**Written problem**
Turn the records, from their first line through the line containing "Looking at the screenshot, I should pos(914,310).", inclusive, into a numbered list, omitting any blank lines.

** START OF Data to process **

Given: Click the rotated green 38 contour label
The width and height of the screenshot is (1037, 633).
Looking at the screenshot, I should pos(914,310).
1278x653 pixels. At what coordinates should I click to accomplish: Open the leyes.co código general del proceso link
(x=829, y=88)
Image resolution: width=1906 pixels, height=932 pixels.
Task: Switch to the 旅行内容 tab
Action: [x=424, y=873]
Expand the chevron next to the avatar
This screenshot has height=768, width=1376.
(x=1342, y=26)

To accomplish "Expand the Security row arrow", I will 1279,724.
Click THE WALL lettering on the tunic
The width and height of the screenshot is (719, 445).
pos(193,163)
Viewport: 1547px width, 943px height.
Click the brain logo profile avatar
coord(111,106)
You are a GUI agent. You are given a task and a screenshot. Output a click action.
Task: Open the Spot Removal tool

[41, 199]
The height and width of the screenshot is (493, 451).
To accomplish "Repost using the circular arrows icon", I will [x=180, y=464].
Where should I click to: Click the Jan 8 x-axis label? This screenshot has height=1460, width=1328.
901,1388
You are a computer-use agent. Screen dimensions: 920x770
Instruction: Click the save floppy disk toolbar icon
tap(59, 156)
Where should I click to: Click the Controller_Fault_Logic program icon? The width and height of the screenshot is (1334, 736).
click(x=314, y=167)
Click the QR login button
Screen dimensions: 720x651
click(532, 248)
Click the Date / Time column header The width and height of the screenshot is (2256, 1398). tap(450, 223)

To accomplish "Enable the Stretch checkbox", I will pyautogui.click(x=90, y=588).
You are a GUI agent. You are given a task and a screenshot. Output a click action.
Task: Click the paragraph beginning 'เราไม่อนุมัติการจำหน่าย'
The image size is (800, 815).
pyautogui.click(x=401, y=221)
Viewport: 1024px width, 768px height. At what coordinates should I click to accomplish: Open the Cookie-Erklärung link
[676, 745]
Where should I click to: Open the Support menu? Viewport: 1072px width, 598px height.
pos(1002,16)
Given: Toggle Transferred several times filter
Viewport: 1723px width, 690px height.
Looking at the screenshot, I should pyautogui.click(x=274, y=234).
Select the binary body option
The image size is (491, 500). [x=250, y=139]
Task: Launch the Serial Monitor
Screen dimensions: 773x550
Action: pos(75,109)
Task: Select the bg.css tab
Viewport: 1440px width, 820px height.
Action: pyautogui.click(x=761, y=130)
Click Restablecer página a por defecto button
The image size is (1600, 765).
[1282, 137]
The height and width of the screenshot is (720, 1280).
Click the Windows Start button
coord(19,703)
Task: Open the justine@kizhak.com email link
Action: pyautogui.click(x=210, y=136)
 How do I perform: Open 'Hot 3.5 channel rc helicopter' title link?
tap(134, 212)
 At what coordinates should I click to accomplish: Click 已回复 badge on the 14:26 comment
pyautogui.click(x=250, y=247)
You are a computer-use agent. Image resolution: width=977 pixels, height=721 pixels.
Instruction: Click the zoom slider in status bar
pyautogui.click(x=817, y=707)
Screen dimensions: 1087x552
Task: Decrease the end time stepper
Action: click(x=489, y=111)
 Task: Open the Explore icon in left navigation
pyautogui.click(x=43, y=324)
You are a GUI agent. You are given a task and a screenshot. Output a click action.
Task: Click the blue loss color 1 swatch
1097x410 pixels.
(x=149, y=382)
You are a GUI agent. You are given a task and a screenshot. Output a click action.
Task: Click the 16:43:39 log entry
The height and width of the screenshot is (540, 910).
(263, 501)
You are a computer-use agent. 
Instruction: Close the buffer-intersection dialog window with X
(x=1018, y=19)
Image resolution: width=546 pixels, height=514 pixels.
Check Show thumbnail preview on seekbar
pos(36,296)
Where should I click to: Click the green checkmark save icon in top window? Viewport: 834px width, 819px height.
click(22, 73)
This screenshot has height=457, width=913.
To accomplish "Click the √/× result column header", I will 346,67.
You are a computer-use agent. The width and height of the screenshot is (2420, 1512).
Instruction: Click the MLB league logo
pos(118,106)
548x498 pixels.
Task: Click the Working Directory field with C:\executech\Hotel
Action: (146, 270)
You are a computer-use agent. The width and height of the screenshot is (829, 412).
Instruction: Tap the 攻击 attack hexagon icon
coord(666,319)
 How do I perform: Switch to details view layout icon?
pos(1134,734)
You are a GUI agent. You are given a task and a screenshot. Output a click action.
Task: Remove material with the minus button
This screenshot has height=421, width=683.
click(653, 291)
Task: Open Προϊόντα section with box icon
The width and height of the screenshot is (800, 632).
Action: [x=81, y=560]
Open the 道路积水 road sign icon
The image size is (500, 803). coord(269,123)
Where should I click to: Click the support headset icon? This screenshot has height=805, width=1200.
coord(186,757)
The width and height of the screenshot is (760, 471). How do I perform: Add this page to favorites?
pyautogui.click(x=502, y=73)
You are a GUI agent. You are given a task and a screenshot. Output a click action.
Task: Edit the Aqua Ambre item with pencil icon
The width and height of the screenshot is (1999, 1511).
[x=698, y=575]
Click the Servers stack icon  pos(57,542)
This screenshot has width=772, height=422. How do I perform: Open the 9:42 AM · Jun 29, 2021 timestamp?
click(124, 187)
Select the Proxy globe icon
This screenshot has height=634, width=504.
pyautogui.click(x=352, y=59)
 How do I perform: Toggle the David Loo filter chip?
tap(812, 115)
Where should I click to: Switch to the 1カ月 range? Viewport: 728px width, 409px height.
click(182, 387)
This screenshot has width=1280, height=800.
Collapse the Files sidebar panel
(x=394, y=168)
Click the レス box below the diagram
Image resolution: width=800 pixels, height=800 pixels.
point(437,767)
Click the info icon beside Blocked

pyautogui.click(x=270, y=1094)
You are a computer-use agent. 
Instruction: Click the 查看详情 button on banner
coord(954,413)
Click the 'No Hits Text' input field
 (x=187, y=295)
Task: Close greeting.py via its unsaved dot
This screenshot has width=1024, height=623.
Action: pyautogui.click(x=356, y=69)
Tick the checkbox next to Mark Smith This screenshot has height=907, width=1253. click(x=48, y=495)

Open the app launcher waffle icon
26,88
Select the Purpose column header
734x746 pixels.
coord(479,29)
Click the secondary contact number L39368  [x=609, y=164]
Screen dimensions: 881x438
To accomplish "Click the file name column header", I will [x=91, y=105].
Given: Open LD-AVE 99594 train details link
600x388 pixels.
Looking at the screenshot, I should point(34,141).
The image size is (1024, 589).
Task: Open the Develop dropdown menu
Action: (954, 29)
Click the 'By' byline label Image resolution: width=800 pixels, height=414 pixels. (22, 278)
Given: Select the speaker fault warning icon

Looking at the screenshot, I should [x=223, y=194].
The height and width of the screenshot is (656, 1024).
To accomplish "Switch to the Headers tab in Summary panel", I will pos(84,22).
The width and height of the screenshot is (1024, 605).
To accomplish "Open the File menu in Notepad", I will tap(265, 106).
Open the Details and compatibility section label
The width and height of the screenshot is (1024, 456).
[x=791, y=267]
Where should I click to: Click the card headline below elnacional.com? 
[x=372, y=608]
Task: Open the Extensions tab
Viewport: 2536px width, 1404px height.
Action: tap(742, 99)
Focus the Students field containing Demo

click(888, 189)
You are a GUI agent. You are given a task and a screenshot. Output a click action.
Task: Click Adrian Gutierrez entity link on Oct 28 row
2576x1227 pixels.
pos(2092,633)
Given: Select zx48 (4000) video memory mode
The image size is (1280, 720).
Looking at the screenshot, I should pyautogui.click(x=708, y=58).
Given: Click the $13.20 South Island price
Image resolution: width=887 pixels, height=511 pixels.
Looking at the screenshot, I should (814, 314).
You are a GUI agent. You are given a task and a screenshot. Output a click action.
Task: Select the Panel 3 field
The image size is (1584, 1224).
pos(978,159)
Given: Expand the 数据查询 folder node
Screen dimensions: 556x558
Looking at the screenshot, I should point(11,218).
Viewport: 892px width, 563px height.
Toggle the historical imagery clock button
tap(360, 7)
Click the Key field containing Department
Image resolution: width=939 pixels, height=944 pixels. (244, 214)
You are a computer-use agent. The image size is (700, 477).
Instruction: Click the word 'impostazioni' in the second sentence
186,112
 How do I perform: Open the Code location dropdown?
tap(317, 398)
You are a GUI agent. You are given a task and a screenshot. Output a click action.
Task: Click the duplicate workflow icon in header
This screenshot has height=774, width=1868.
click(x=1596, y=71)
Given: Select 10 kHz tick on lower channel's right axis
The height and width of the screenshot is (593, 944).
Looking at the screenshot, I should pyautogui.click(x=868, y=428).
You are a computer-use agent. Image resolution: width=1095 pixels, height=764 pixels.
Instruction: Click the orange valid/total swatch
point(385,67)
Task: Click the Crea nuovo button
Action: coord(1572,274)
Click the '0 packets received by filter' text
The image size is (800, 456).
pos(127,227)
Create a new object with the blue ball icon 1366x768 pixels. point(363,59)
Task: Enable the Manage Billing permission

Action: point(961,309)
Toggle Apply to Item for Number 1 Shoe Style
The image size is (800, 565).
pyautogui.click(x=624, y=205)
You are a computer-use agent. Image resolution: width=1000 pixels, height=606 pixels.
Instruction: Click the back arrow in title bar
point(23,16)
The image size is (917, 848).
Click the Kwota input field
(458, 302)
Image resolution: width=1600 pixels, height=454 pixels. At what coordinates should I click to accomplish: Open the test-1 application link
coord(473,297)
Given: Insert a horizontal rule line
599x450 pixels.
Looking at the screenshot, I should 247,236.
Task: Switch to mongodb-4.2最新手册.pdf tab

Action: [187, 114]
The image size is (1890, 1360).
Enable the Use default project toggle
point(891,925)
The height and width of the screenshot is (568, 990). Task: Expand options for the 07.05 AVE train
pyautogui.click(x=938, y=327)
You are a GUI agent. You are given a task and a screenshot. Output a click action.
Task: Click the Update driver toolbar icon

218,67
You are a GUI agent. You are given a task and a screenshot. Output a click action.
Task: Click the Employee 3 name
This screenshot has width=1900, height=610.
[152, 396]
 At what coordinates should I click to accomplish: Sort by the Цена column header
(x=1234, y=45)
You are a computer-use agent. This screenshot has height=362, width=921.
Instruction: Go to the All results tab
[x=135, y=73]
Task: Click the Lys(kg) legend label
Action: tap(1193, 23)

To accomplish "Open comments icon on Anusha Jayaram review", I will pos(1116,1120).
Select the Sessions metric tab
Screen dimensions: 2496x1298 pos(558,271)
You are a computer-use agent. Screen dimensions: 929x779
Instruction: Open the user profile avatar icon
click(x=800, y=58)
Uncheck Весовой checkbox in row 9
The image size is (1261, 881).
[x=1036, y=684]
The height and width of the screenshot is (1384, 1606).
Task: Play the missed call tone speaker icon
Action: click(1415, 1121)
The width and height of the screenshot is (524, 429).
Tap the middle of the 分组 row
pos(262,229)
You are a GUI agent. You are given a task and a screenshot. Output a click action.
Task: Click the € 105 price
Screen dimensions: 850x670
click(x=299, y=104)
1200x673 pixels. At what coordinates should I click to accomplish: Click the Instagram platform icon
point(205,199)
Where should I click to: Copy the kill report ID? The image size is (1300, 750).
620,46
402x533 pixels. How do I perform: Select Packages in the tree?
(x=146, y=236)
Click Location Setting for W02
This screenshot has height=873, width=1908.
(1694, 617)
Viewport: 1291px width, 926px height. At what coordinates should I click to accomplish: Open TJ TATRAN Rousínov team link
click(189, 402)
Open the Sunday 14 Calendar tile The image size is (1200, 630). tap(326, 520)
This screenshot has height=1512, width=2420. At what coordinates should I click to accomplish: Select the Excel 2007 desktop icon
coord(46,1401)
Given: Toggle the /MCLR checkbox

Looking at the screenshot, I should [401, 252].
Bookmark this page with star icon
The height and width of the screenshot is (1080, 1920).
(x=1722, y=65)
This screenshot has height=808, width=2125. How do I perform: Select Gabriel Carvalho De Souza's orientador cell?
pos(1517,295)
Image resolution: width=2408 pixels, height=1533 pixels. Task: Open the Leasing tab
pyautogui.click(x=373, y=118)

** END OF Data to process **

**Solution for this task**
1. Given: Click the rotated green 38 contour label
2. The width and height of the screenshot is (1037, 633).
3. Looking at the screenshot, I should pos(914,310).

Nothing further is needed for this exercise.